6、文永5年10月11日、時宗にあてたもの(十一通御書のとき)。
7、文永8年9月10日、平左衛門尉にあてたもの(一昨日御書に示されている)
8、この他に、宗祖ご自身が所持されていたもの。
以上の状況から察すると、少なくとも8度は書かれたものと思われます。おそらくこの他にもお弟子やご信者に与えられたものもあったと考えられます。いずれにせよ、「広本」と呼ばれている建治から弘安にかけて書かれたものはそうした何度か書かれた上でのものであります。
五、『立正安国論』と立正安国のご精神は一体のもの
「宗祖のご生涯は『立正安国論』によってはじまり、『立正安国論』にて閉じられた。
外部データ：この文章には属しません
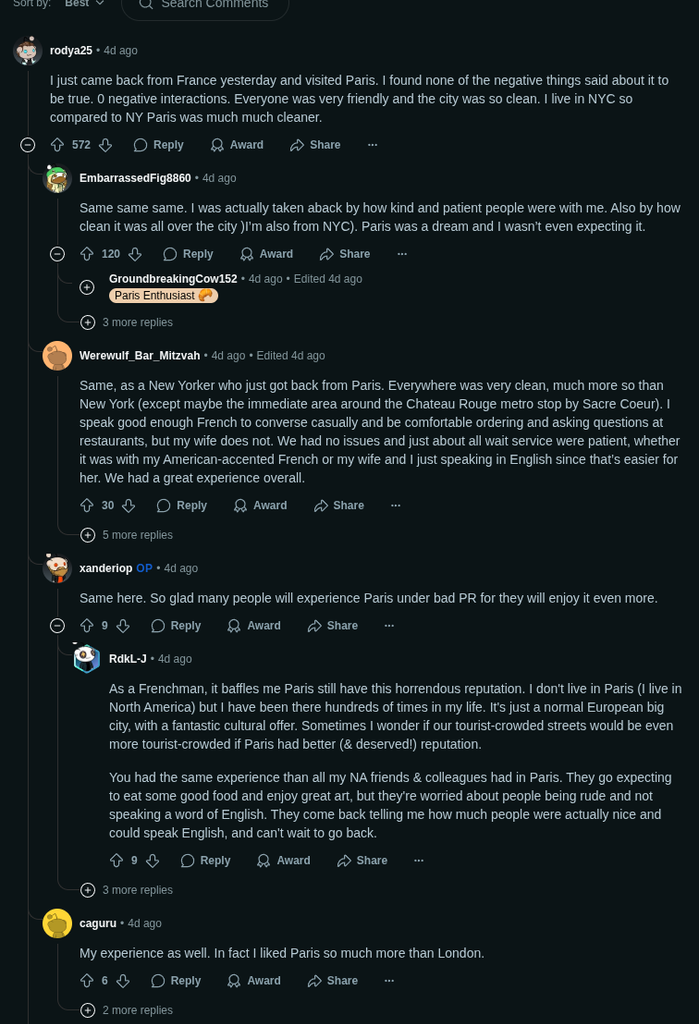Expand GroundbreakingCow152's collapsed comment

87,287
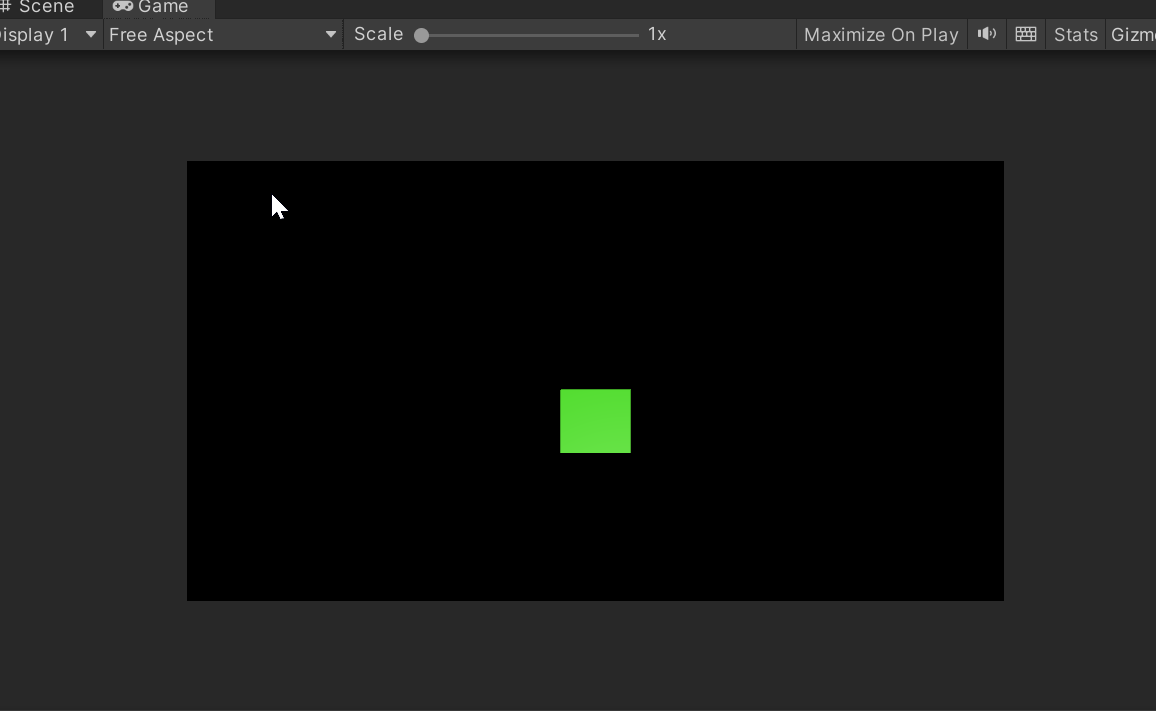1156x711 pixels.
Task: Toggle the on-screen keyboard input icon
Action: (x=1025, y=33)
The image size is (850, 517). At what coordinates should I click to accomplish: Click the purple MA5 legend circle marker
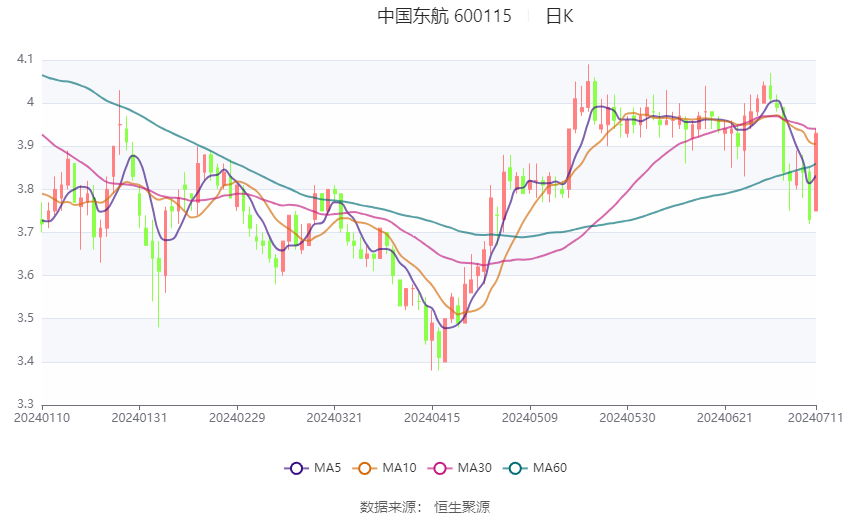click(x=295, y=468)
」といわれますが、まさにご生涯において、布教の原点として常に位置づけられていたといえましょう。たまたま今日ではご真蹟として現存するものでしか比較できず、わずか五箇所の法華経引用の追加の部分と、二箇所の真言密教批判のご文章の追加の箇所を通してしか検討できませんでしたが、時に応じて書き写され、必要に応じて書き加えられたものであったことは十分に推測できます。宗祖の立教開宗時におけるご誓願、ご法難による法華経色読のご自覚と、予見の現実化、多くの人々の不安と悩みへの共苦等々、その都度『立正安国論』にて発せられた立正安国のご精神が布教教化の中軸をなしていたのです。『立正安国論』と「立正安国のご精神」を分けて捉えるべきではないと思います。また一部で言われるように、鎌倉幕府に対して念仏法門批判のためだけに書かれたものではなく、謗法を改め正法を弘めるためのものであり、幕府に諌言するためだけのものではなく、常に書き続けられ、ご生涯のささえであったものとして受け止めていただきたいと思います。
新しい宗門運動が展開されるにあたり、全国で『立正安国論』の拝読がすすめられていますが、テキストとして提示された文応元年本のみに限定せず、是非ともこうした広い視野で拝読されることをおすすめいたします。